- _Gezeigter Textauszug_:
▬▬▬▬▬▬
Ursache
Die Hypothyreose des Hundes ist eine Unterfunktion der Schilddrüse und gehört zu den Stoffwechselerkrankungen. Die Schilddrüse ist unter anderem zuständig für die Produktion der Hormone Thyroxin (T4) und Triiodthyronin (T3). Sowohl T4 und T3 sind wichtige Mitspieler im Kohlenhydrat-, Lipid- und Proteinstoffwechsel sowie im Wärmehaushalt des Körpers. Dadurch lässt sich beispielsweise die Lethargie (Lustlosigkeit), die Gewichtszunahme und die Kälteintoleranz erklären, unter denen erkrankte Hunde oftmals leiden. Grob erklärt kommt es zu einem Herunterfahren des Stoffwechsels im Körper, wenn ein Mangel an Schilddrüsenhormonen besteht.
▬▬▬▬▬▬
- _Bereitgestellte Angaben_:
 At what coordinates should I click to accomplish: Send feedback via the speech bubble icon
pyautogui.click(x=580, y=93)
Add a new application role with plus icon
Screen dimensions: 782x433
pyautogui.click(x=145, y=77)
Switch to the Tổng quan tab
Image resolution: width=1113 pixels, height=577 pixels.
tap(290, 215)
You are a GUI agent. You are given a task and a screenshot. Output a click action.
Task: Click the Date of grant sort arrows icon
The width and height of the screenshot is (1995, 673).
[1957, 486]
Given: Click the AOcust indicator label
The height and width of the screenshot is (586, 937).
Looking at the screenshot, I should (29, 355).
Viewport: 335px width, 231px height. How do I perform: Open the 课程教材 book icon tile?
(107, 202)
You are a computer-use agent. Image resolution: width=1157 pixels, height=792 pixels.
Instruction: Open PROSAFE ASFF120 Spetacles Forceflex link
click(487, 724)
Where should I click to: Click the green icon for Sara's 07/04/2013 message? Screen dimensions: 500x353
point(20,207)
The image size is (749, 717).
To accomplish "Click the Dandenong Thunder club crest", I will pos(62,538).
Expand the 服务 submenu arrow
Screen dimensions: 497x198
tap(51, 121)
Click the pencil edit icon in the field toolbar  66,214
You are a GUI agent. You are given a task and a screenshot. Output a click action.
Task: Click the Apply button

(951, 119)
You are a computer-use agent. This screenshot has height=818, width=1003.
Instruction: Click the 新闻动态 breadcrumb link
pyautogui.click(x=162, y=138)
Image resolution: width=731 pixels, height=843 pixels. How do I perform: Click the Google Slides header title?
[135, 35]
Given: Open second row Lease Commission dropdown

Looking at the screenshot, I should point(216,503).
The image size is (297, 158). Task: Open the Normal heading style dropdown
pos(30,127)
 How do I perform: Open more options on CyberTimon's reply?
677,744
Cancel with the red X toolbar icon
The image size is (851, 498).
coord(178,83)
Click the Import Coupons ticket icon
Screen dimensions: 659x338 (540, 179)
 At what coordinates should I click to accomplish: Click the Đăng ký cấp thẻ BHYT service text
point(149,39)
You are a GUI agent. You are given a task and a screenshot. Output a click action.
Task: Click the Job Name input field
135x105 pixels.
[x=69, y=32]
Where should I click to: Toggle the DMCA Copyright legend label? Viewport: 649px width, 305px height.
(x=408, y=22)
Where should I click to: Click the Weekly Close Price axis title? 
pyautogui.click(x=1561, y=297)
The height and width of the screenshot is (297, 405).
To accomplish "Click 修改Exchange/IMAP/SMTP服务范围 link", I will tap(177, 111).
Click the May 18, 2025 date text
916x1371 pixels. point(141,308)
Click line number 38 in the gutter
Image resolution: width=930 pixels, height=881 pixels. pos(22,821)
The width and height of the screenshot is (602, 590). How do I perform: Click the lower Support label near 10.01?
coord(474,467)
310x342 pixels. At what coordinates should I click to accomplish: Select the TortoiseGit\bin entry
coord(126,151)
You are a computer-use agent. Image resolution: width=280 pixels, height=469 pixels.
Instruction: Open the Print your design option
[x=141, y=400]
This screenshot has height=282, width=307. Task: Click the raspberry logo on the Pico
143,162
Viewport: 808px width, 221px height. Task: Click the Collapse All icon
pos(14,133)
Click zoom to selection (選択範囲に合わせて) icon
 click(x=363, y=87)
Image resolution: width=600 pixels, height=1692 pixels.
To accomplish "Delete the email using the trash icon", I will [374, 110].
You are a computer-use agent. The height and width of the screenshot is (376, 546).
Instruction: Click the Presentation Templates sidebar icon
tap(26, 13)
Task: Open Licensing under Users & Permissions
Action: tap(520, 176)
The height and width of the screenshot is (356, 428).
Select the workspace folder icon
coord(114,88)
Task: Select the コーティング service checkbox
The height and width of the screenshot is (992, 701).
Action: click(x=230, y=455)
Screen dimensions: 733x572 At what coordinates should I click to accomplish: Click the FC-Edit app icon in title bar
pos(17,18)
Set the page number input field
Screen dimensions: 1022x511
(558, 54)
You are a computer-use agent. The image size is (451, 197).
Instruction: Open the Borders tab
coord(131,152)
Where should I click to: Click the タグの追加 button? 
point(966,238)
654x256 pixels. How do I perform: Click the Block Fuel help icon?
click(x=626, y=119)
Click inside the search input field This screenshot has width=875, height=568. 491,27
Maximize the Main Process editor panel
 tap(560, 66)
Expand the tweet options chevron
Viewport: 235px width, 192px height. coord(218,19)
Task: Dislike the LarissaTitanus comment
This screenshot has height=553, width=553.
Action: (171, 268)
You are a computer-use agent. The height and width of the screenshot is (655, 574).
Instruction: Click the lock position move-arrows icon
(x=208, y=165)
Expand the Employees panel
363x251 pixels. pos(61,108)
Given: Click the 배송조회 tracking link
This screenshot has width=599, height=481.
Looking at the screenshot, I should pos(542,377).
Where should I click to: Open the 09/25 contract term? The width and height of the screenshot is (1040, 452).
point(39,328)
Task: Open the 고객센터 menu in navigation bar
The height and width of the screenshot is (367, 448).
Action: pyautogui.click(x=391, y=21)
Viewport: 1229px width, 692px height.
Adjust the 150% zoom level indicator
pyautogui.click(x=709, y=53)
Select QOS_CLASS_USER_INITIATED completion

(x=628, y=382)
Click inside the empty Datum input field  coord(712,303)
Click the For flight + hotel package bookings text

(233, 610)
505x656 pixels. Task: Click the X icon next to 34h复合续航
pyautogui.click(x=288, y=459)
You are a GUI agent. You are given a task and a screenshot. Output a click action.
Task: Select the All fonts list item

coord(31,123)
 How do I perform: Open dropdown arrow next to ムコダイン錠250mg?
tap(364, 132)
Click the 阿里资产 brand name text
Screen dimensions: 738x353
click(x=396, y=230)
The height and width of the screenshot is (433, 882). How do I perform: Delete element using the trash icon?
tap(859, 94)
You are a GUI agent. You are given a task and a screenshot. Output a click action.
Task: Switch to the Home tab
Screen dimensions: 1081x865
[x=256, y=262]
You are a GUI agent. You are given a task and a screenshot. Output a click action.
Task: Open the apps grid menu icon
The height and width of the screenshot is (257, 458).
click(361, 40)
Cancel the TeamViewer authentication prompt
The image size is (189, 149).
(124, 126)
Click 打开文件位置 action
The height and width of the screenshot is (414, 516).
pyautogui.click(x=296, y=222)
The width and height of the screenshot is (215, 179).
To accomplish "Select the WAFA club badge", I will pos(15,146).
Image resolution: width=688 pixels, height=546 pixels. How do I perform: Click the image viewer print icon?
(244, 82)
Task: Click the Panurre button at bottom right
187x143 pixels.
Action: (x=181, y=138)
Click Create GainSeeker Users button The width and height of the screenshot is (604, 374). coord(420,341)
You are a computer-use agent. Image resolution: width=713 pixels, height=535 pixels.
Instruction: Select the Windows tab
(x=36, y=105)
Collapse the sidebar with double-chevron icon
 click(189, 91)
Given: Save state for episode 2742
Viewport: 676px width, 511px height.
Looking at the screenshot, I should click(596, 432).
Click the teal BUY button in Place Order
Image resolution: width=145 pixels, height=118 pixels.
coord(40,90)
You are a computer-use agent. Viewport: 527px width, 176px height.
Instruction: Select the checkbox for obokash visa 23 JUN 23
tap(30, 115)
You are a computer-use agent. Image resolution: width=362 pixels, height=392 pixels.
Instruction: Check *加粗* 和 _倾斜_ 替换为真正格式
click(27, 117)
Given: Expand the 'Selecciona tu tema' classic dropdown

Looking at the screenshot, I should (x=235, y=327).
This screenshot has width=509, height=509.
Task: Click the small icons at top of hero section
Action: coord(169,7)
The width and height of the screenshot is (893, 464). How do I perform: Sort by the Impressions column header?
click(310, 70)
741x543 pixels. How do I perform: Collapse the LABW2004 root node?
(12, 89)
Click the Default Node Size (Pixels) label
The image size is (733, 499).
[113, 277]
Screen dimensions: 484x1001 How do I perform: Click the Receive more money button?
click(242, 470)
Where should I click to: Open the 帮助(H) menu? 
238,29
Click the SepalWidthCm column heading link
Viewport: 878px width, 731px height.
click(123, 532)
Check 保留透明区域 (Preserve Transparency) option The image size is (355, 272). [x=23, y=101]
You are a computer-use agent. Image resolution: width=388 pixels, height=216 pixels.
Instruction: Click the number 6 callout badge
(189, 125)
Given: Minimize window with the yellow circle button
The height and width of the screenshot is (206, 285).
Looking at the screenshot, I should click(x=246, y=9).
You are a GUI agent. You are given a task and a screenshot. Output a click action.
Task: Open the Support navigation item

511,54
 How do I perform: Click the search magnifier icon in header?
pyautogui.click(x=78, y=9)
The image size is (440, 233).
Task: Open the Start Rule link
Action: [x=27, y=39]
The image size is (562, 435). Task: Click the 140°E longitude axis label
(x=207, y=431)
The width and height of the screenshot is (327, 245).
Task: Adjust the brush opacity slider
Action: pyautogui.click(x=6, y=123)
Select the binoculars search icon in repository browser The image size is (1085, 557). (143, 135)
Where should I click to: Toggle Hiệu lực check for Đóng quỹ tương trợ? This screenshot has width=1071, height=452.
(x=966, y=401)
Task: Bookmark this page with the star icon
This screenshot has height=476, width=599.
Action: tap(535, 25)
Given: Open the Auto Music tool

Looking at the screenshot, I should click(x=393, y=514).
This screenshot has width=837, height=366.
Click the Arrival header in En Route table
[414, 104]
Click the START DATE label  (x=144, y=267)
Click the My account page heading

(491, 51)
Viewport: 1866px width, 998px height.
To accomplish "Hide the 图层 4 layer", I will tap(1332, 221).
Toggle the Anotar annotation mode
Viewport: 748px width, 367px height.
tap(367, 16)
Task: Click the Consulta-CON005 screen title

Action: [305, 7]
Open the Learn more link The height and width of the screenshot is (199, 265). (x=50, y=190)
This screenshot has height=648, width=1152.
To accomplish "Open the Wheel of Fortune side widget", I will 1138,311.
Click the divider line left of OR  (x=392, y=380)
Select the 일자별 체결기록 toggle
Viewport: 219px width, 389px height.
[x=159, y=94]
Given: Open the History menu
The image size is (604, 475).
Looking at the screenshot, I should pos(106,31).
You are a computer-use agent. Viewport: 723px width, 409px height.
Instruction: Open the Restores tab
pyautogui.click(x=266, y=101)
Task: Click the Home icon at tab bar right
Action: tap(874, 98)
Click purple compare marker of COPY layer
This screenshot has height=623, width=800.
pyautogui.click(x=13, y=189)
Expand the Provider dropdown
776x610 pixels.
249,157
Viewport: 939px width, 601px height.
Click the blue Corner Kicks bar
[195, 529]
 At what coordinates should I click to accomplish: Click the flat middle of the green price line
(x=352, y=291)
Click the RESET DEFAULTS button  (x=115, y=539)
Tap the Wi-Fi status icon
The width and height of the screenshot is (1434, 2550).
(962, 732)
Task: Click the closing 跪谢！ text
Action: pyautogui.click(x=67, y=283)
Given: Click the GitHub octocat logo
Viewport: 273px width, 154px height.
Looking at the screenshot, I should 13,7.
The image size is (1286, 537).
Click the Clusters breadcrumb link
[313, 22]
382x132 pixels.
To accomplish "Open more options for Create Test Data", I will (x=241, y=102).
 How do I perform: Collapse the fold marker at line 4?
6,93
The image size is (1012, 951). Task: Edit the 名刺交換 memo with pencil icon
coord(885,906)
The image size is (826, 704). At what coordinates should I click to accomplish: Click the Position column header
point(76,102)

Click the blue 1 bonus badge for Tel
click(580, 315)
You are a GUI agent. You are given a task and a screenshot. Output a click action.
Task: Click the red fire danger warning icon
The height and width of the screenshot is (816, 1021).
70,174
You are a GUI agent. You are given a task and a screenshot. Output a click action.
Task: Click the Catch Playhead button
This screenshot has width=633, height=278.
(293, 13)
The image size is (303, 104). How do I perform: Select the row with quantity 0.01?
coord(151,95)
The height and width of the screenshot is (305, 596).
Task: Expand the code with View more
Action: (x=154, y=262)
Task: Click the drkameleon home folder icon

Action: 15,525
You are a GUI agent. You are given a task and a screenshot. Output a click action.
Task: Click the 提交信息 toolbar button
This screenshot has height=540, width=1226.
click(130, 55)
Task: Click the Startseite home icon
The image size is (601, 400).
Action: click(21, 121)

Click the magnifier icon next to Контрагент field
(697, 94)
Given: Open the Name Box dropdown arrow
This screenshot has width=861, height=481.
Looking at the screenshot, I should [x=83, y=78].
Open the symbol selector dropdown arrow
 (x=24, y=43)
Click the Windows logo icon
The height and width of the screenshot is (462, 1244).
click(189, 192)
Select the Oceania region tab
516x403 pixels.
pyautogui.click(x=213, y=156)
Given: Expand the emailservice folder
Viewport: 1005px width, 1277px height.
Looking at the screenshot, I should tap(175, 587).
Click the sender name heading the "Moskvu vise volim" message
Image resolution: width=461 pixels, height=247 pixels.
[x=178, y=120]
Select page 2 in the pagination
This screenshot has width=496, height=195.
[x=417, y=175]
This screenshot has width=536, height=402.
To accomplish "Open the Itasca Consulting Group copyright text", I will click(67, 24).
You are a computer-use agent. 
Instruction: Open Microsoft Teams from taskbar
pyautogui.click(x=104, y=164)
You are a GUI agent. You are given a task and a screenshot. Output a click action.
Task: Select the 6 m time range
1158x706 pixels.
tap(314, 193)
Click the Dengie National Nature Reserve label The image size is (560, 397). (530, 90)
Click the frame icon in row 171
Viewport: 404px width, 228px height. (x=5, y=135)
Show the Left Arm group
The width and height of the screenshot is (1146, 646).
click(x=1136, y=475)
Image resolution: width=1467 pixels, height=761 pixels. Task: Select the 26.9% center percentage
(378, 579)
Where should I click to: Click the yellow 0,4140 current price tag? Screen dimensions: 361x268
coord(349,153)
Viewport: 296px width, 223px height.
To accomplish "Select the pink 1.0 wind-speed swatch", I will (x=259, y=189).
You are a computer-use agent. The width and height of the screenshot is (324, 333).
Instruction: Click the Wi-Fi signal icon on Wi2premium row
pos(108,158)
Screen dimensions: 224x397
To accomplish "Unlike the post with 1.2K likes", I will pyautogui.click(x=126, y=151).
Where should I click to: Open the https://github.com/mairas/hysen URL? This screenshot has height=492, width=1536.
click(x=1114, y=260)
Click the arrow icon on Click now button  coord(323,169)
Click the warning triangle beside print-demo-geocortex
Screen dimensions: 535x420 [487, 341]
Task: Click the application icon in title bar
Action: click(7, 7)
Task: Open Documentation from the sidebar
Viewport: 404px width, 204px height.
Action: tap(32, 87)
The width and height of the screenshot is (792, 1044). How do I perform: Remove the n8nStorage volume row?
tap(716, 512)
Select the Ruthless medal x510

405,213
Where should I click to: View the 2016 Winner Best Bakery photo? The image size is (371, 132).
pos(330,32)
▬▬▬▬▬▬
- _Arbeitsauftrag_:
Bitte geben Sie an: Welche zwei Hormone produziert die Schilddrüse laut dem Text über die Hypothyreose des Hundes?

- _Lösung_:
Thyroxin (T4) und Triiodthyronin (T3).